-- Exercise materials follows --

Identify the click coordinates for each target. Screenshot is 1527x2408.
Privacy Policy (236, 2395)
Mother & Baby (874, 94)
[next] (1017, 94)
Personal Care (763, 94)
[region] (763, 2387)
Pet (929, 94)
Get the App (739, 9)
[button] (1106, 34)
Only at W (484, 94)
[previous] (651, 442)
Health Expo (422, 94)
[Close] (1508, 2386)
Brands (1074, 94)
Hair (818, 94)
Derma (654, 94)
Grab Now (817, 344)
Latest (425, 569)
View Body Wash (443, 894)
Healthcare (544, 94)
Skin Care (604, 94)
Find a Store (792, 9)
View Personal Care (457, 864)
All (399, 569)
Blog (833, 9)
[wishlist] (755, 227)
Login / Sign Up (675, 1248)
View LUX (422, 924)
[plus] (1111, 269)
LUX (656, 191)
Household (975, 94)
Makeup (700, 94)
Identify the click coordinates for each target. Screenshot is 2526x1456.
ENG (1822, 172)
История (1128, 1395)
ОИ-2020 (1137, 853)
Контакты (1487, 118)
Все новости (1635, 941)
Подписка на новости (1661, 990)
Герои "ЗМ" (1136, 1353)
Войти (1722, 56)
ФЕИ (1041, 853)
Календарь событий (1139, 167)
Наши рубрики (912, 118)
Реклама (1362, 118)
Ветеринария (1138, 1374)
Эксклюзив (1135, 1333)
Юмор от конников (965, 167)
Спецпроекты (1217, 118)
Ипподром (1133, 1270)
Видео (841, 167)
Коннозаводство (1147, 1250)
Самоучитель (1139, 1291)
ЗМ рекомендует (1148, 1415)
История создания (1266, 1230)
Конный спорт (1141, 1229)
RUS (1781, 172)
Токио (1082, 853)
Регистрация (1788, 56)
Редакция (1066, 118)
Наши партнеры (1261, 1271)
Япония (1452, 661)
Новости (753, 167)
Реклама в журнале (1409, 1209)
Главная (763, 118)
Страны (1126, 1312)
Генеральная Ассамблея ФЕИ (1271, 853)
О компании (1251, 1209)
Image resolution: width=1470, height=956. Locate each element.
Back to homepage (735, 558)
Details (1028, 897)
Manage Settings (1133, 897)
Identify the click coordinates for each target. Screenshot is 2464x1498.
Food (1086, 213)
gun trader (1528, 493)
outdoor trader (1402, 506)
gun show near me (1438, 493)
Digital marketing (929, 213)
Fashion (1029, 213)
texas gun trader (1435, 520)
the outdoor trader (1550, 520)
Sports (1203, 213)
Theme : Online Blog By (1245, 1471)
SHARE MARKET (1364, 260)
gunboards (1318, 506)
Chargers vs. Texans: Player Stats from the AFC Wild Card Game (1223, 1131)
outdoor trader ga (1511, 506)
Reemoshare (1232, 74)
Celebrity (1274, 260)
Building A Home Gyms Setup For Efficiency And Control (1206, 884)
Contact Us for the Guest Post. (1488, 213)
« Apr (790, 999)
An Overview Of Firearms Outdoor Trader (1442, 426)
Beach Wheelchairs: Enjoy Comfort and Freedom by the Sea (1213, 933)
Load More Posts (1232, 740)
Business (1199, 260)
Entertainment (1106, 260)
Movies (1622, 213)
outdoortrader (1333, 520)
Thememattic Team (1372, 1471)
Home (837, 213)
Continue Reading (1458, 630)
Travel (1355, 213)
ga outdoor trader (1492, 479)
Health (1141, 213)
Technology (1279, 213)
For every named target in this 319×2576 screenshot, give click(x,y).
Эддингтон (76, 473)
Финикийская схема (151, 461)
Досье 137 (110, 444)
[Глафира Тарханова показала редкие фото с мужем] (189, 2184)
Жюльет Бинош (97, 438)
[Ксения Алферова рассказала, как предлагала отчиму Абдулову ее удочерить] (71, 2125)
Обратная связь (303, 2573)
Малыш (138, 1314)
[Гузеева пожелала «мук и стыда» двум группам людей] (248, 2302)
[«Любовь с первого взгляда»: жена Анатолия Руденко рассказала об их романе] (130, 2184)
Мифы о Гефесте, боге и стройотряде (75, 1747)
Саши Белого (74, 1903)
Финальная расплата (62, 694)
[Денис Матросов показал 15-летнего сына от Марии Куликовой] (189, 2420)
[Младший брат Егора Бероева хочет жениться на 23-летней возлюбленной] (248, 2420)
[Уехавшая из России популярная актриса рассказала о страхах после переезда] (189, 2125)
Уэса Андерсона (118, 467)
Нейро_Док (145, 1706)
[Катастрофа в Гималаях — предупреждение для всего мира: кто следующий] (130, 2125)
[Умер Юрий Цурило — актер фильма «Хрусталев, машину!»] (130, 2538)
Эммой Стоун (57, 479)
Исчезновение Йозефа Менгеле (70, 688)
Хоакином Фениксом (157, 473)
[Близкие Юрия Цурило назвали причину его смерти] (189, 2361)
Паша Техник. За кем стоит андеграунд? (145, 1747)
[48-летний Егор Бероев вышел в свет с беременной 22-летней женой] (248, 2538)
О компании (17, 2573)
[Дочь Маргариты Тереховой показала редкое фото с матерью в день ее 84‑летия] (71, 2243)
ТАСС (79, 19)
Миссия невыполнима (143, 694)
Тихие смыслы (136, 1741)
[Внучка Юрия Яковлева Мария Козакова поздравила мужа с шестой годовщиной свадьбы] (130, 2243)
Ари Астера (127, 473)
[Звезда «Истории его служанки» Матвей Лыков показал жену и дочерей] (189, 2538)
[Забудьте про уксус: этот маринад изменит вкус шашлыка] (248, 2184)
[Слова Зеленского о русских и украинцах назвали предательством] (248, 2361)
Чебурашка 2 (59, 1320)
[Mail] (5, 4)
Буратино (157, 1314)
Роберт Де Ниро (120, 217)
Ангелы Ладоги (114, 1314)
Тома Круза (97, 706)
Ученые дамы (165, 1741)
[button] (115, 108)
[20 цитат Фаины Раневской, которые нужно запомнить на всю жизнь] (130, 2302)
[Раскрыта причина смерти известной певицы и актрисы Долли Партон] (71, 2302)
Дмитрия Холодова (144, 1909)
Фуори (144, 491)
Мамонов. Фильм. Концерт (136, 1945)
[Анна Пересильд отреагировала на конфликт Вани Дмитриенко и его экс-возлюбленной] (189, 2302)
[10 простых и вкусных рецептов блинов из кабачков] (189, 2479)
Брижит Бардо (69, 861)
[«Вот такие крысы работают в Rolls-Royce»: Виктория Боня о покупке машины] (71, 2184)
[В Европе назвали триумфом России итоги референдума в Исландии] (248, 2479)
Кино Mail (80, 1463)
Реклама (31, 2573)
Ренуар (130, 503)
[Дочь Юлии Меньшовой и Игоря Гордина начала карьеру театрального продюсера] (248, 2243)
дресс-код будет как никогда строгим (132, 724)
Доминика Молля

-- Exercise materials concluded --

Start with the line above that contains "Эксклюзив (1135, 1333)" and end with the line that contains "Manage Settings (1133, 897)". Write out those lines exactly, and only those.

Эксклюзив (1135, 1333)
Юмор от конников (965, 167)
Спецпроекты (1217, 118)
Ипподром (1133, 1270)
Видео (841, 167)
Коннозаводство (1147, 1250)
Самоучитель (1139, 1291)
ЗМ рекомендует (1148, 1415)
История создания (1266, 1230)
Конный спорт (1141, 1229)
RUS (1781, 172)
Токио (1082, 853)
Регистрация (1788, 56)
Редакция (1066, 118)
Наши партнеры (1261, 1271)
Япония (1452, 661)
Новости (753, 167)
Реклама в журнале (1409, 1209)
Главная (763, 118)
Страны (1126, 1312)
Генеральная Ассамблея ФЕИ (1271, 853)
О компании (1251, 1209)
Image resolution: width=1470, height=956. Locate each element.
Back to homepage (735, 558)
Details (1028, 897)
Manage Settings (1133, 897)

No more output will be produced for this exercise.